The National Education Goals Panel’s first report card, issued last week, includes in a list of panel members three members of the Congress.
This is noteworthy because four lawmakers were named ex-officio members of the panel when it was created by the Bush Administration and the National Governors’ Association.
Emily Wurtz, a member of the panel’s staff, said that all four lawmakers--the Senate majority and minority leaders, the Speaker of the House, and the House minority leader--were asked if they wanted their names appended to the report, and that only Senator George J. Mitchell declined.
The Maine Democrat said “he felt he had not participated,” Ms. Wurtz said.
However, she acknowledged that the other Congressional members had not participated, either. Ms. Wurtz said she thinks Representative Richard Gephardt of Missouri, the House majority leader, attended one meeting.
The panel has always had a tense relationship with the Congress, where some members--among them, Mr. Mitchell--have complained that it is insufficiently independent and demanded that educators be included.
“There obviously is a whole can of worms that comes with the question” of who is named in the report, Ms.
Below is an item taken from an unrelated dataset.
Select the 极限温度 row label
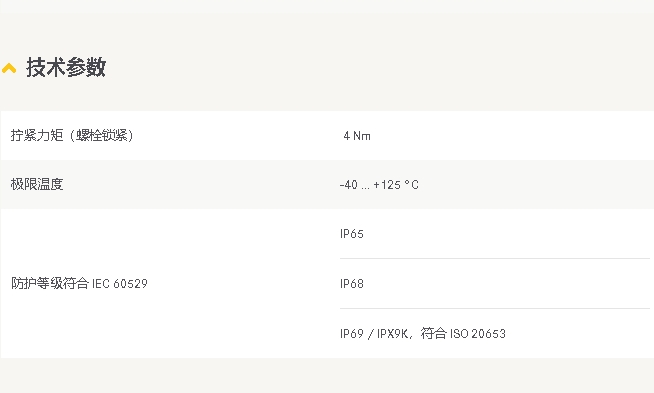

Wurtz said.
The Department of Education’s community-outreach office late last month underwent yet another permutation in its quest for a niche in the federal bureaucracy.
But with ex-businessman David T. Kearns in the deputy secretary’s seat, Gail D. Niedernhofer, the director of what is now called the office of corporate liaison, is confident her little-known corner of the government will soon be growing.
Eighteen months ago, the office of private sector initiatives became the office of corporate and community liaison. After all, Ms. Niedernhofer said, with no money and no real initiatives, the original name “sounded a little too ambitious.”
Last month, the four-person office’s ambitions were trimmed again when the word “community” was dropped from its name. But with Mr. Kearns beseiged by phone calls from his old colleagues in business, Ms. Niedernhofer said, her office is busier than ever.
And whereas the office used to merely help interested businesses link up with education partnerships, the Administration’s America 2000 strategy has given it a broader mandate.
“Now we don’t stop at asking them to become a part of a partnership,” she said. “Now we’re trying to get them to be the leaders.” --J.M. & J.W.